Available data ->
»»
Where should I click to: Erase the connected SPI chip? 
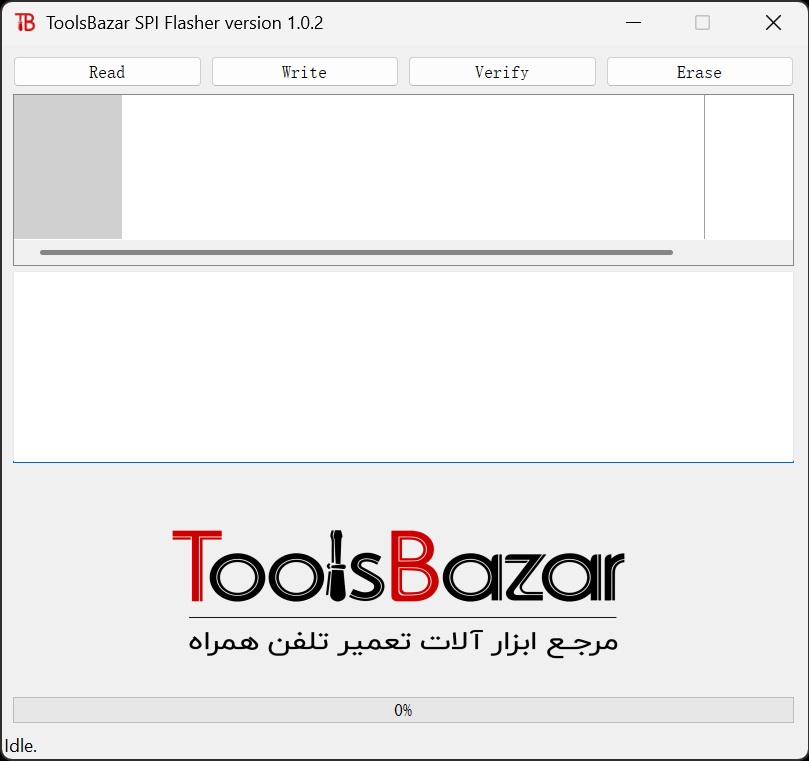coord(698,71)
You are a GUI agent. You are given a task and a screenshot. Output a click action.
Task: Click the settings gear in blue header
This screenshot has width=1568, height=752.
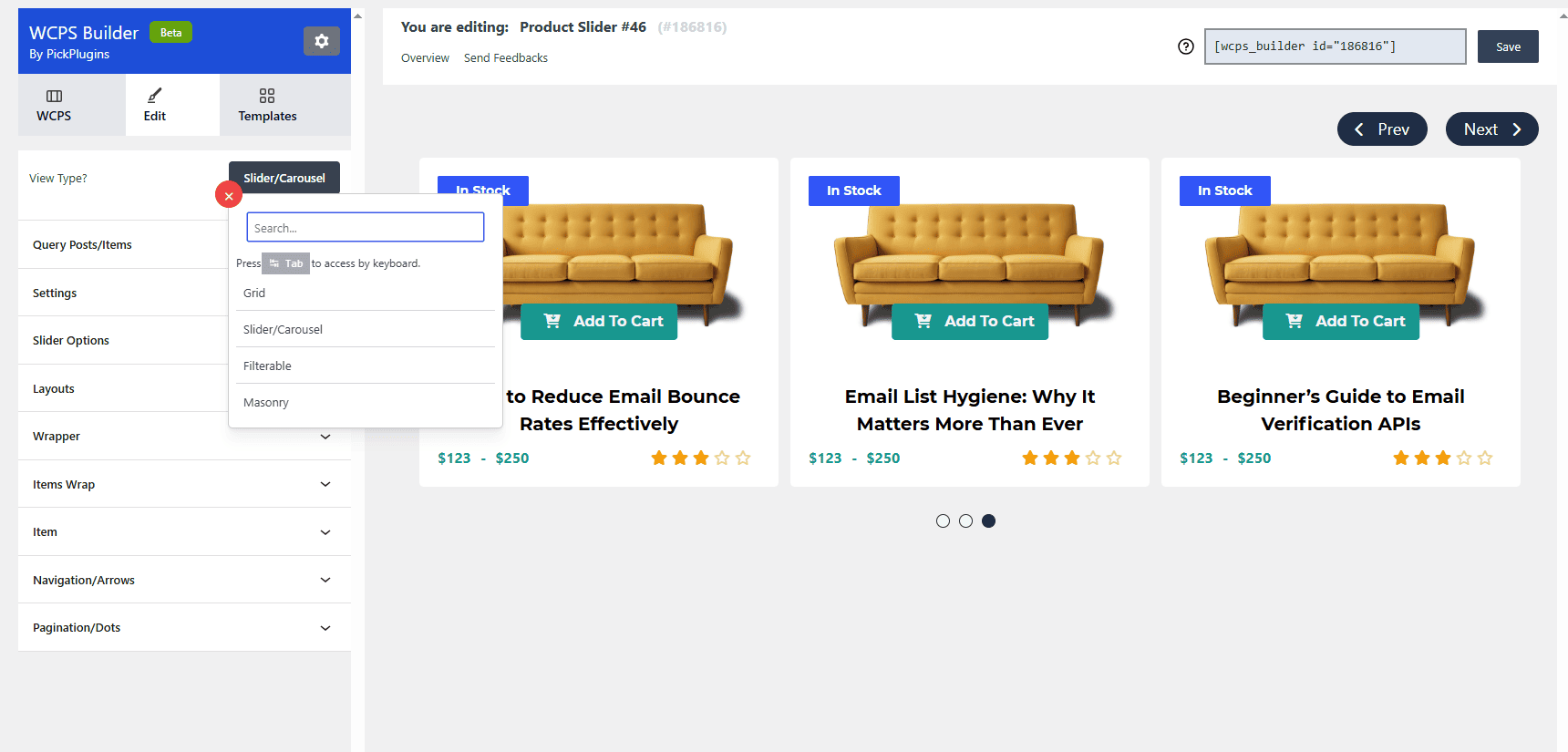tap(321, 41)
««
How to complete this task -> Would you restate the records above word for word and exclude the pictures?

Reply to the exercise ->
Where should I click to: Erase the connected SPI chip? 
coord(698,71)
You are a GUI agent. You are given a task and a screenshot. Output a click action.
Task: Click the settings gear in blue header
This screenshot has width=1568, height=752.
tap(321, 41)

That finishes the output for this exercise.